— start of Record extracts —

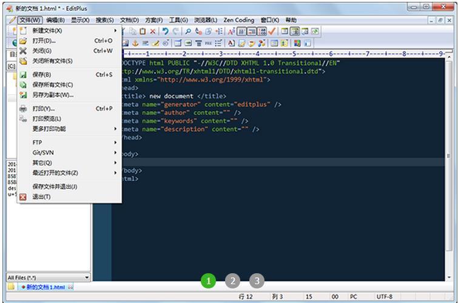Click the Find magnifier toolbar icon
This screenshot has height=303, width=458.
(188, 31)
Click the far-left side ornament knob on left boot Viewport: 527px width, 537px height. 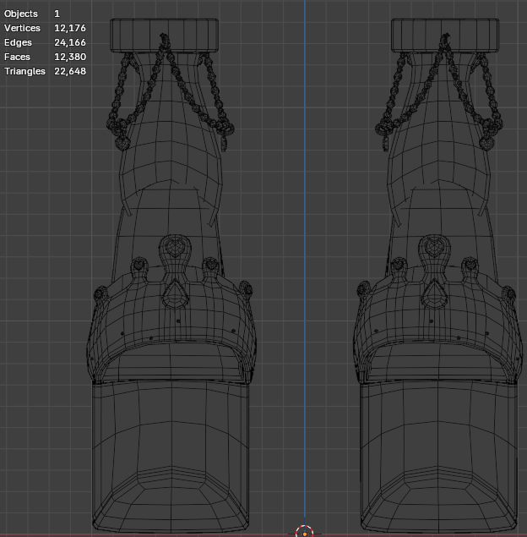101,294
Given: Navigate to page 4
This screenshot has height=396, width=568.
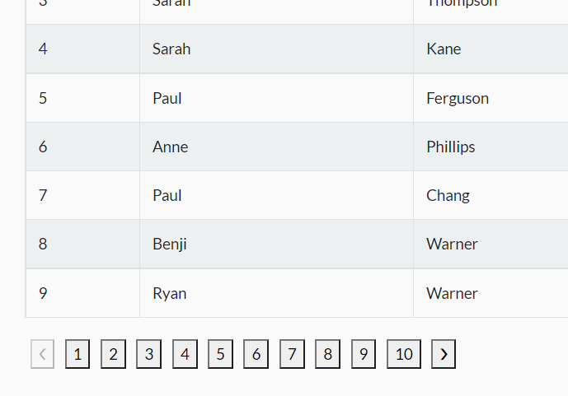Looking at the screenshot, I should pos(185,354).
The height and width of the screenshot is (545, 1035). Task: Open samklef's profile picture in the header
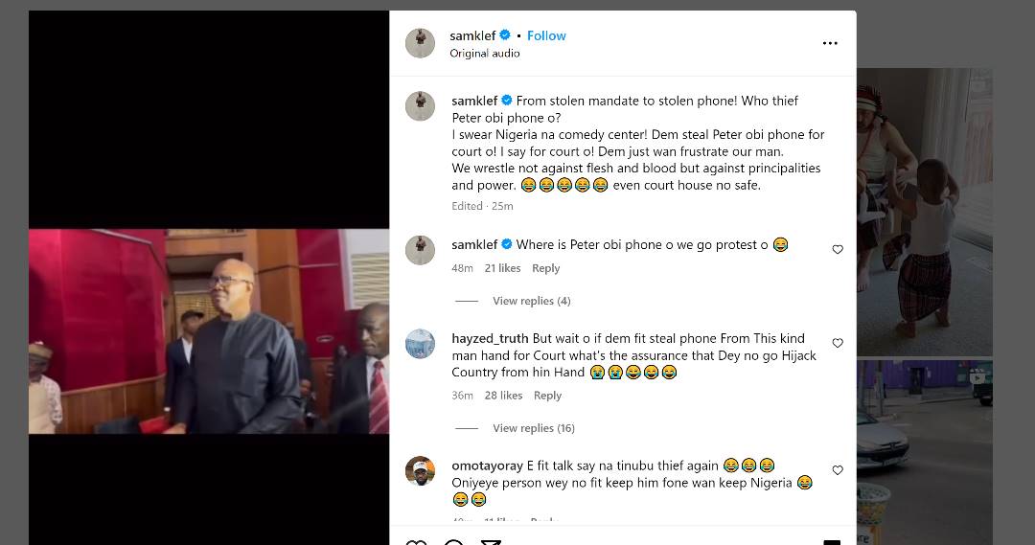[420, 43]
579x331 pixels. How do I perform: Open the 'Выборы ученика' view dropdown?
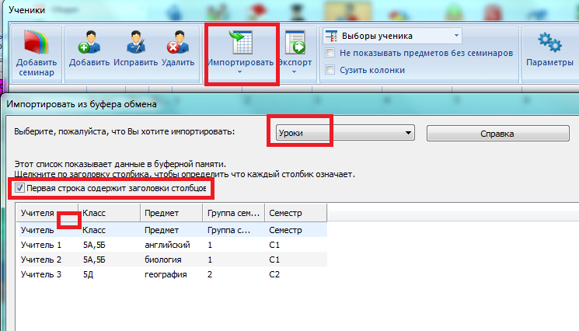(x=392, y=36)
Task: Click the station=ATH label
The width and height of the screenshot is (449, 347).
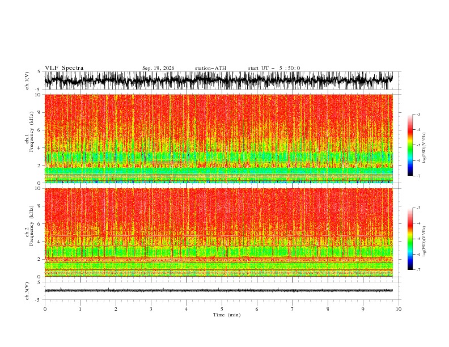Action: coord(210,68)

— end of Record extracts —

• [What this task involves]:
Copy the lines from the one containing "Task: Click the station=ATH label" through the last line of the items, including both, without the pictures.

• [Result of this exercise]:
Task: Click the station=ATH label
The width and height of the screenshot is (449, 347).
Action: coord(210,68)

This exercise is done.